No I've not been paid for anything. My lawyer at one point mentioned that if I was they could use that to say "oh we've paid him, that's what we agreed to as compensation". So I believe you're correct in this aspect. I"ll ask my lawyer again.


how do you survive if you haven't been paid for a year?


This is side work, I have another job.


You should really talk to a lawyer about this. Oral agreements can be binding and enforceable. If this project is big enough that the founders would actually fight you, then you definitely should not assume that no written agreement equals no deal. Unfortunately, the short answer is that it's complicated.


From past experience, if it is a good idea for a company, and the sole problem is that the founder is a psychopath, I'd just steal all the code you've written and form your own company and poach the investors. Worked for Zuckerberg. Of course, YMMV.


It's not really stealing of source if you wrote it and there's no contract saying it belongs to them.

I know in Canada at least, unless otherwise stated copyright stays with the creator (in a contractor relationship, other way around for employees) and you've simply licensed them use of the code. So you're only bound to anything you've verbalized (that can be proven) and written down (think emails). I know our copyright laws are a bit different from the US though, so it's worth being prudent first (always is :).


It doesn't matter if there's a written contract... if you are working on a venture together with some sort of verbal understanding, in California (I'm assuming in the rest of the USA too) that is just as legally binding as a written contract (At least according to the two lawyers I've talked to... you should obviously talk to your lawyer about your options as circumstances may be different).


I'm pretty sure what you say is correct, which means that the verbal agreement for equity also holds. It follows that if no equity is given, the contract is breached and the code can be taken elsewhere.


Not so clear cut. You would need to be very careful if you tried to pull this. Look at the facts he explained. The investors are just coming in now, and the founders are saying that the stock agreement depends on the investors' lawyers. That's actually pretty reasonable in a situation where you have a bunch of inexperienced founders getting money from experienced investors. The investors might force the founders to agree to different terms in their own stock agreements as well. It's not at all clear that the founders have breached anything yet. If he was to take the code elsewhere, that act could actually be considered the breach.


If he was to take the code elsewhere, that act could actually be considered the breach.

And if he breached, what would he have to give back to the founders that was given to him for the code?

Also, if the code was given in return for equity (or the promise of equity), then he is an owner and should have a say in the decision to accept the investment and negotiate the terms.

I agree that the final stock agreement depends on the investor's lawyers (provided everything works out), but how the equity is divided before that is between the founder and the coder.


If a court determined that he breached, there could be damages for losses to the company based on his breach, i.e. it could go beyond him just giving back what they gave him. This is really the kind of thing where you need a lawyer's guidance based on very specific facts.

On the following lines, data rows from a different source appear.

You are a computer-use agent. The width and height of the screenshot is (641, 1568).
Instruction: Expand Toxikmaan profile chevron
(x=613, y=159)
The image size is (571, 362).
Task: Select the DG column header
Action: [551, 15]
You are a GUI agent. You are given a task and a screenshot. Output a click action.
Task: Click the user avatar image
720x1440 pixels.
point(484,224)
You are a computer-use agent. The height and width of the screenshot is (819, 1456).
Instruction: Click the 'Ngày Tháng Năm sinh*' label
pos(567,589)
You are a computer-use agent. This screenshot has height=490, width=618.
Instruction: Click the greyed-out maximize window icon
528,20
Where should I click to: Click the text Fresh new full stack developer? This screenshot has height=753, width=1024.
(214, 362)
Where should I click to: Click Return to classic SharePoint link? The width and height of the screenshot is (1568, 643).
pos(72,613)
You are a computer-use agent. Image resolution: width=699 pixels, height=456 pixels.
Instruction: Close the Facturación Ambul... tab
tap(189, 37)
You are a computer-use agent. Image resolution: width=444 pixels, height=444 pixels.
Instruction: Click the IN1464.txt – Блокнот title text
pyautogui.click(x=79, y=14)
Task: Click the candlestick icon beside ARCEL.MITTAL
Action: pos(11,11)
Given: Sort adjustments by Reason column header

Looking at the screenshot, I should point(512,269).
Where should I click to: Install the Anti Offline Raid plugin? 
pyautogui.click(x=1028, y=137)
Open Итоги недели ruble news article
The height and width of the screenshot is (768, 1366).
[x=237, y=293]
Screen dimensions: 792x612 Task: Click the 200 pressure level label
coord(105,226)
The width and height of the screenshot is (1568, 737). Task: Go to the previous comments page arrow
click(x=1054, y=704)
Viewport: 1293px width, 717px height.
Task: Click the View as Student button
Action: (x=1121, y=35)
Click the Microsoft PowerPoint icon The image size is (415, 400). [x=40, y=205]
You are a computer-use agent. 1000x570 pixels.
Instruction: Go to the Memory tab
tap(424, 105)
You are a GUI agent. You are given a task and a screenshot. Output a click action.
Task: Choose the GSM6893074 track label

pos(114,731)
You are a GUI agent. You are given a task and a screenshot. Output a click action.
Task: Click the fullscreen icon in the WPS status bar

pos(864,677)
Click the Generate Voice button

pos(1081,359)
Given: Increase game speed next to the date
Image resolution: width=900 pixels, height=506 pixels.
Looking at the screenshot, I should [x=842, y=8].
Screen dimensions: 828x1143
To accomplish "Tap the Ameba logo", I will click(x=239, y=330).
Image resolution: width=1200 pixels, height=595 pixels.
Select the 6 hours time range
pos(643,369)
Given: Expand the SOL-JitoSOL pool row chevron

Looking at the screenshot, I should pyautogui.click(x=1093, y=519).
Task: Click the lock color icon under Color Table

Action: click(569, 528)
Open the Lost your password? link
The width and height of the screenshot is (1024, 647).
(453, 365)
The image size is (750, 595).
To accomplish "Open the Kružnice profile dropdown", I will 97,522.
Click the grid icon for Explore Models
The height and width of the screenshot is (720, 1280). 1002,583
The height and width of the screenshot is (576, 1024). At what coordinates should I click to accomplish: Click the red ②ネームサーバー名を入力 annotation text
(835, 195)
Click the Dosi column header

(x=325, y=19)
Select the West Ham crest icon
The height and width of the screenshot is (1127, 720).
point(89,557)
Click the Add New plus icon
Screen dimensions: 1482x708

My point is that they haven't given him anything, thus there is no contract. The company can try and sue him for breach of contract but the issue is whether or not a contract actually exists. Of course a lawyer should always be involved to make sure that everything is ok legally.


Very good point. You definitely don't want to be the one who initiates a breach of the contract, any court will frown heavily on that.


> It doesn't matter if there's a written contract... if you are working on a venture together with some sort of verbal understanding, in California (I'm assuming in the rest of the USA too) that is just as legally binding as a written contract

That is true, but only if you can prove there was an oral agreement. That is why written agreements are considered better, you have physical proof.

With an oral agreement you'll need to convince a judge or jury that both sides agreed to said contract, otherwise you could be SOL.


it is a good idea ... in a perfect world this sounds ideal :)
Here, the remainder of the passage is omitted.